Com o regresso do Navio de Apoio Oceanográfico (NAPOc) "Ary Rongel" e dos pesquisadores que estão na Antártica, encerraram-se, em 20 de fevereiro, as atividades do verão 2004/2005 do Programa Antártico Brasileiro (PROANTAR). O trabalho foi iniciado em novembro do ano passado, como parte da 23ª Operação Antártica, que se estende até outubro de 2005.
Em atividade há 20 anos, o PROANTAR, desenvolve, desde 2002, 11 projetos selecionados pelo Ministério do Meio Ambiente (MMA). Divididos em redes, tais projetos têm como objetivos estudar as alterações ambientais globais e sua conexão com a América do Sul (Rede 1), e monitorar o impacto ambiental local causado pela presença do homem na Antártica (Rede 2).
Atualmente, o Instituto Nacional de Pesquisas Espaciais (Inpe), órgão vinculado ao Ministério da Ciência e Tecnologia (MCT), em parceria com 15 instituições nacionais e 16 internacionais, é responsável por seis projetos que integram a Rede 1. O verão é muito importante para esses estudos, pois é nesse período que se faz a manutenção dos equipamentos e se prepara a operação de inverno, quando são realizadas coletas contínuas de material.

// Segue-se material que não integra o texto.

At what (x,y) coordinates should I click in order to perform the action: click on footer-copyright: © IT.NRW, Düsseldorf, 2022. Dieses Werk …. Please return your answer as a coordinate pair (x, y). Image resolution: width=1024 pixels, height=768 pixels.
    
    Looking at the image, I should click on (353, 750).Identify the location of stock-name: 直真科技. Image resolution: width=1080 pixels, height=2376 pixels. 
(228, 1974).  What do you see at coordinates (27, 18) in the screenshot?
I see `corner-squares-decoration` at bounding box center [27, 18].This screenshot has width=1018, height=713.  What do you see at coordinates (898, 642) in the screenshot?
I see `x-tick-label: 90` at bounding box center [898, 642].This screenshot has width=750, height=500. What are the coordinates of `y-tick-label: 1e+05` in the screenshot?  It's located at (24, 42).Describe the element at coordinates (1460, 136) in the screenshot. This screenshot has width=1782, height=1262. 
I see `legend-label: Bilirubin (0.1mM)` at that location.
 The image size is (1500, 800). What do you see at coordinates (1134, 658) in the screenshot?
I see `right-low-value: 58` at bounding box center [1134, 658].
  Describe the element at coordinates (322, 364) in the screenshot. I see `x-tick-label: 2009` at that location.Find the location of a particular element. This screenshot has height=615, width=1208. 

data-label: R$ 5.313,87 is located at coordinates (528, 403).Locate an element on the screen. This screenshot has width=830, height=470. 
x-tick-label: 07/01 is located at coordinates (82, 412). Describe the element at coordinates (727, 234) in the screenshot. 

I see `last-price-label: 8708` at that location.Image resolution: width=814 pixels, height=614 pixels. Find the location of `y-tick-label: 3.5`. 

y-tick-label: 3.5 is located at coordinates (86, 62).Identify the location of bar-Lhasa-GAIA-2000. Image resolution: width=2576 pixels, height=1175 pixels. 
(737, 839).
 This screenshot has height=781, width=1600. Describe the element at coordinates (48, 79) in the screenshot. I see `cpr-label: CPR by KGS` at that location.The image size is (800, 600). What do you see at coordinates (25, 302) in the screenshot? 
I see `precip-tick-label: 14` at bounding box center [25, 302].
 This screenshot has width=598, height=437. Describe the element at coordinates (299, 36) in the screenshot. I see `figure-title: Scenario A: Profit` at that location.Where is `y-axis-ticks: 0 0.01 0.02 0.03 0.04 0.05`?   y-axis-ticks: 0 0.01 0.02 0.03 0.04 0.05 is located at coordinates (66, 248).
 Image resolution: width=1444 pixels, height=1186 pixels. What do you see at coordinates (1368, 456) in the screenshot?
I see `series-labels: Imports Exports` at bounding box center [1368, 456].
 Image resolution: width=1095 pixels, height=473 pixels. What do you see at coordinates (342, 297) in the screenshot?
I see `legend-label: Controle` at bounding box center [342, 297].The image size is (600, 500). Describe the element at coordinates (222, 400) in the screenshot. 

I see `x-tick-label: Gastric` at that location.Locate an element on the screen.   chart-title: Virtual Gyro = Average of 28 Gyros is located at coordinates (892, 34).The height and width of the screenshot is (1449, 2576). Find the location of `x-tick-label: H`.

Segundo a pesquisadora Neusa Paes Leme, representante do Programa Antártico (Inpe) e coordenadora da Rede 1, as atividades desenvolvidas têm possibilitado o aumento do conhecimento, visando o esboço de respostas sobre o atual quadro climático no planeta, sobretudo para tentar entender a influência da Antártica no continente sul-americano.
Fato muito importante nesta temporada foi a presença, na Estação "Comandante Ferraz", dos representantes do Conselho Nacional de Desenvolvimento Científico e Tecnológico (CNPq/MCT), do MMA e da Secretaria da Comissão Interministerial para os Recursos do Mar (SECIRM), para o acompanhamento dos projetos. Foram realizadas palestras com o objetivo de mostrar as atividades e resultados preliminares de cada projeto e estimular a integração e discussão de trabalhos.
Em março, terão início as atividades de inverno, nas quais o Inpe será representado pelo técnico Armando Hadano, que dará apoio aos projetos de Geoespaço, Ozônio e Radiação UV, Luminescência Atmosférica e de Meteorologia. No decorrer do ano, outros participantes do Inpe irão realizar trabalhos em Ferraz.
Inpe na Antártica
Os trabalhos do Inpe na Antártica estão relacionados ao estudo da atmosfera, do ozônio, da radiação solar, do geoespaço e também na área de meteorologia. Esses projetos mantêm atividades durante o ano todo na Estação Antártica Brasileira Comandante Ferraz (EACF) e no Navio de Apoio Oceanográfico "Ary Rongel" (NAPOc).